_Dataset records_
▶

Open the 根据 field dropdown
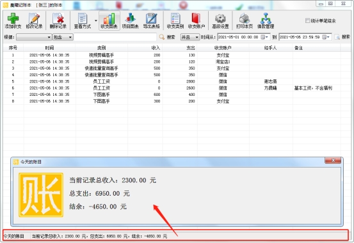The width and height of the screenshot is (354, 243). (x=34, y=37)
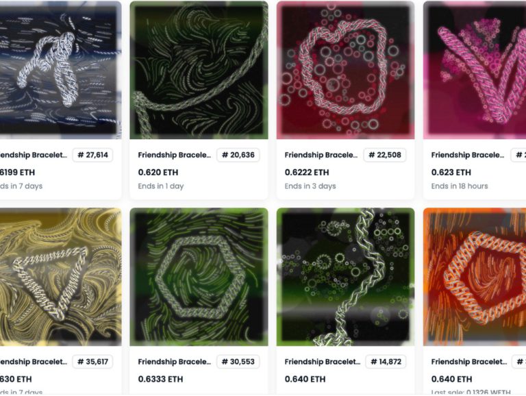Click the # 35,617 rank badge
Viewport: 526px width, 396px height.
point(92,362)
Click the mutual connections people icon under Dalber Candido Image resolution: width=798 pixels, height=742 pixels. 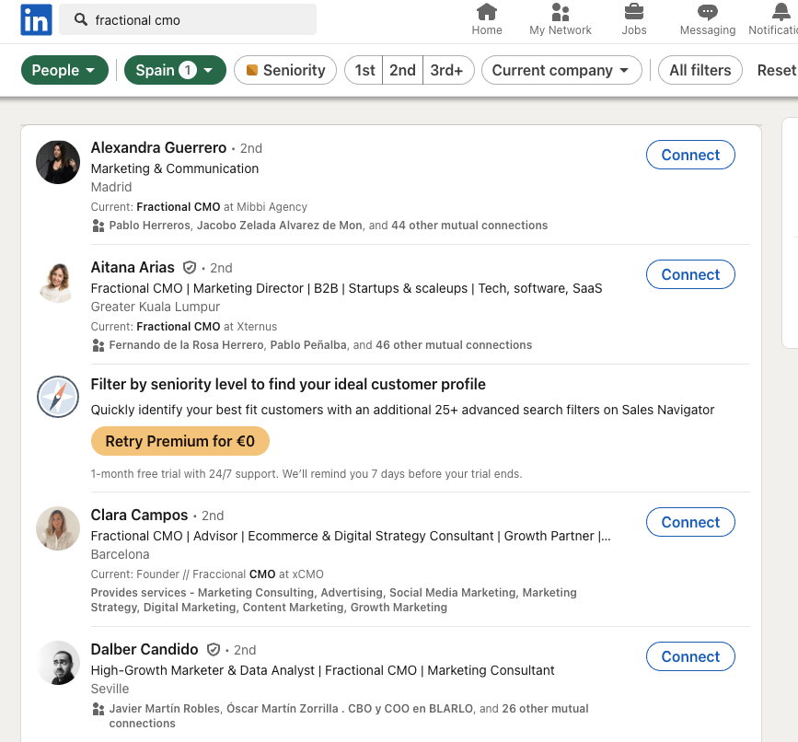click(97, 709)
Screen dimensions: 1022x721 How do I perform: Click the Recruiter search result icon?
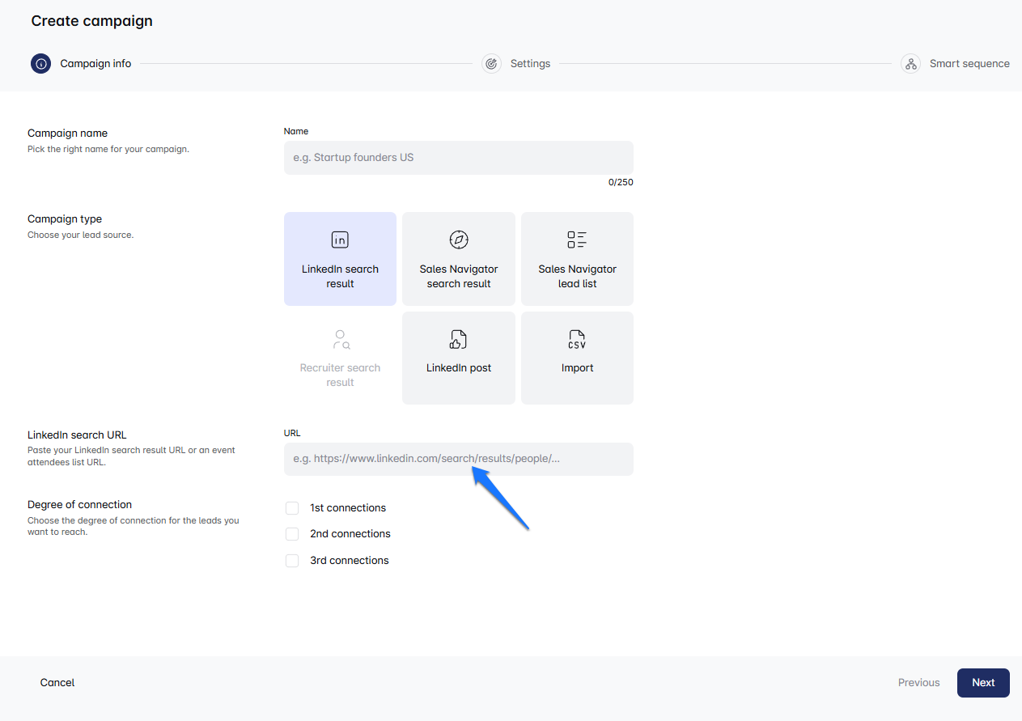(x=341, y=339)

◀

_Problem_
Please print exactly the lines from the one holding "Screen dimensions: 1022x721" through the final line of the data above, including both, and skip all pictures.

_Response area_
Screen dimensions: 1022x721 How do I perform: Click the Recruiter search result icon?
(x=341, y=339)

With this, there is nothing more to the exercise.